You don’t need anything else. People mostly search up articles by content, and things like author rarely.

You don’t need Nostr queries for that, you can use the semantic search engine.

Congrats this will allow scaling 10x more with no changes, I am not kidding.

yeah, the shitty filter query thing is shitty

Well, we look up by naddr and d-tag, but yeah.

having indexes for those makes the searches pretty fast

"Interesting perspective! 🤔 It's always a balance between design choices and scalability. Sometimes the best innovations come from unexpected paths. Excited to see how it all unfolds! #Innovation #DesignThinking"

decentralization and small business/orgs need the small stuff, but big business needs bigger stuff. the approaches are complementary. small simple relays that are easy to set up and manage have a lower marginal cost in HR for a small user, and for the overall picture, a more resilient network, the decentralization/censorship resistance (and smaller attack surface for taking down many small targets, big systems are easier to do more damage).

the way it's played out over the history of internet services has been very clear. the more you centralize, the more brittle the system becomes.

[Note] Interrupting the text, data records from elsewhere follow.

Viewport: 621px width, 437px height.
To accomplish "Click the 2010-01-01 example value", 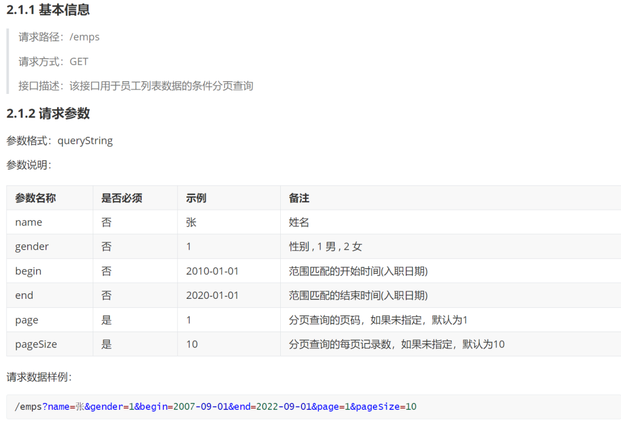I will pos(212,271).
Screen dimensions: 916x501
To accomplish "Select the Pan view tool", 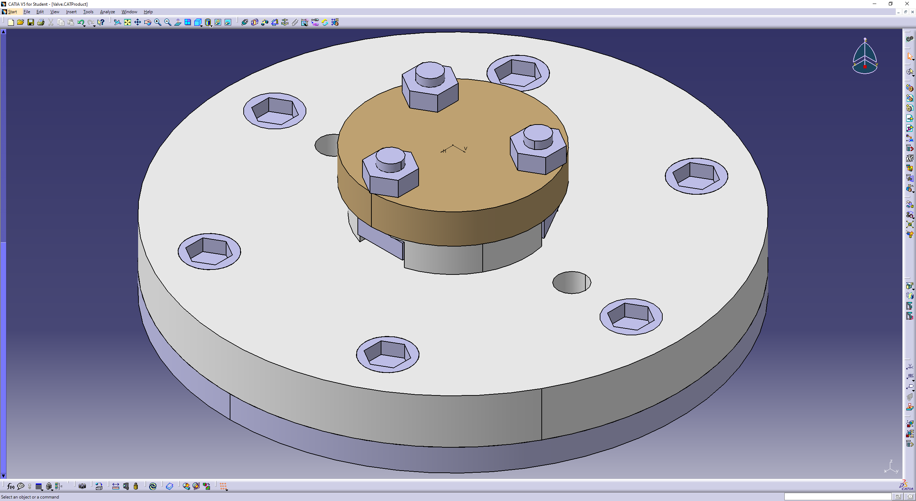I will point(137,23).
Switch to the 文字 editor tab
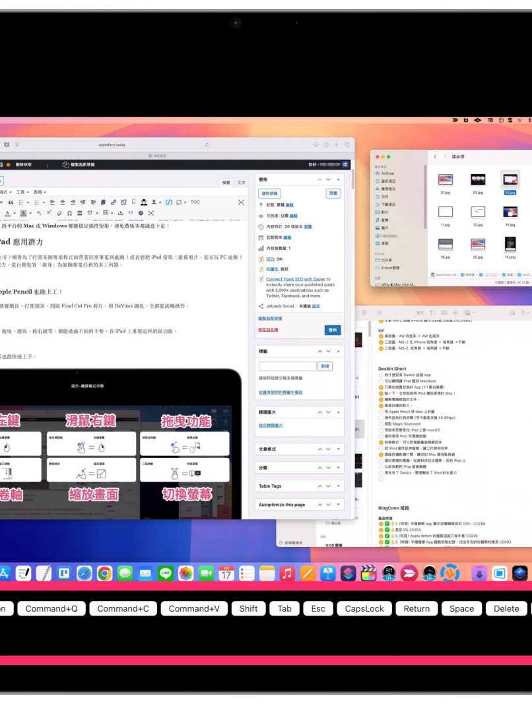Image resolution: width=532 pixels, height=704 pixels. [242, 183]
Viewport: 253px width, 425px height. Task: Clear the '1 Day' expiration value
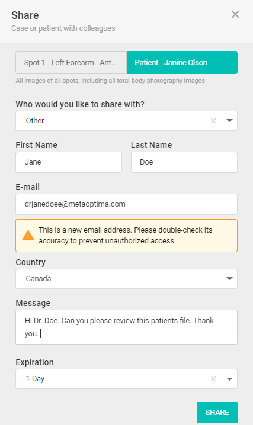tap(213, 379)
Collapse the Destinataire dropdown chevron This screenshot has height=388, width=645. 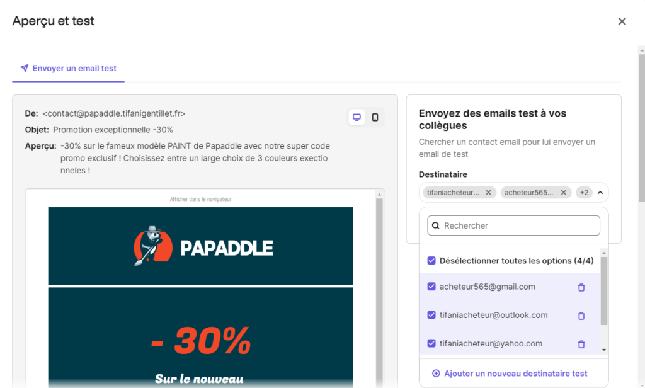point(600,193)
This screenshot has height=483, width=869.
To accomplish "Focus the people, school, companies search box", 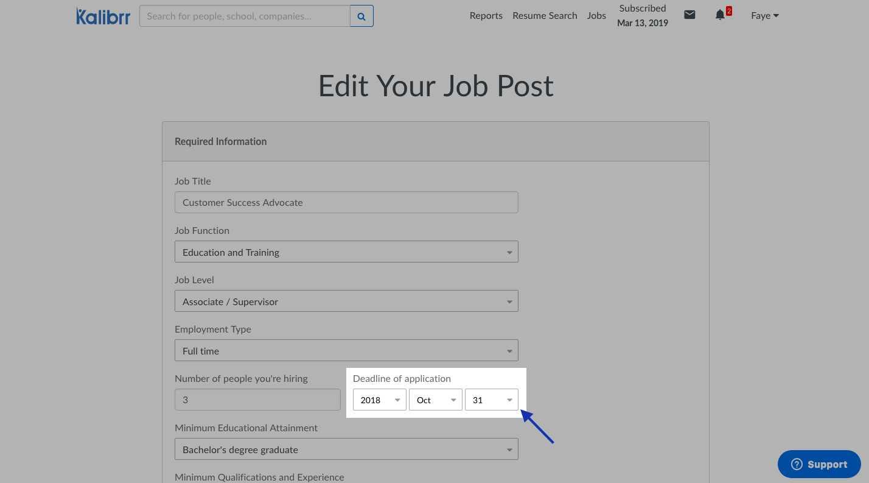I will point(245,16).
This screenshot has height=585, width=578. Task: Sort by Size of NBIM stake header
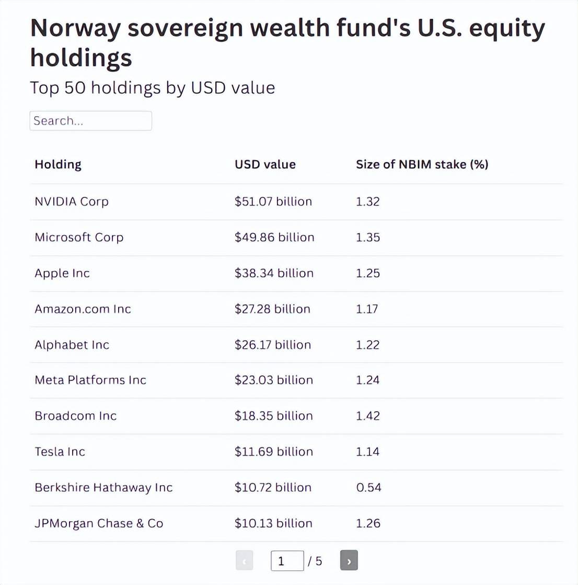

We're trying to offer a system that has both and stores the information they need more often more close to the invidividual person's computer, with the information getting more and more concentrated, the closer you get to the central servers.

That means that all data is still available on SOME RELAY SOMEWHERE IN THE SYSTEM, even if the middle drops out, and people wouldn't notice the central server going down for a while, as data could be repopulated from the outside-in.

If you look at it, for any large or small scale system, the probability of failure relative to scale becomes lower in larger systems.

For small scale systems, they individually seem more reliable, but if you put 500 customers on 500 systems compared to 1 system, the former will have a higher overall failure rate.

The probability of experiencing downtime as an individual with a large system is not much different than a small system. But if a big system fails, more people notice, and it feels bigger.

With small systems, the frustration is spread out over a large time period, and so it feels like it never happens.

The distributed systems world has figured this out ages ago and this is why there is fault isolation, so that failures are contained, and become another ignored blip.

Yes, but Nostr takes it a step further with the signed, atomic events. Adds another layer of possibility.

What a local relay does is allow you to work offline and create a local hub. I'm the test case, as I commute on a 2,5 hour train ride through internet black-holes, so I need an app that automatically syncs, when the Internet "turns on" and then switches back to local-only, when we go through a tunnel or something.

Also, just fuck the constant wss streaming. Nostrudel or Amethyst are polling over 100 relays, simultaneously, and Primal connects so horribly, that my browser crashes. GB and GB of text messages, every damn day. Mobile plan is empty within a week, and then I've got 3 weeks of snail-mail Internet connections. Great.

AND THE BATTERY USAGE OMG

Nostr is an AP system. And for many things, who the fuck cares? Nostr is not meant to handle financial TXs or other OLTP workloads anyway, if you want that go use a database.

Nostr is a communications protocol, so you always have a database. The data has to be parked, someplace, before it can be relayed or fetched, after all.

This is about the efficiency of moving the information around.

even WITH chats it still makes no sense to add all that extra complexity

if it was streaming audio/video, different story. but then you would use RTP instead anyway.

I don't think we need SSE from external sources, but it makes hella-sense from a local relay to a local client. The relay can be syncing/polling/streaming from other relays in the background, after all.

Those two connections can be different protocols.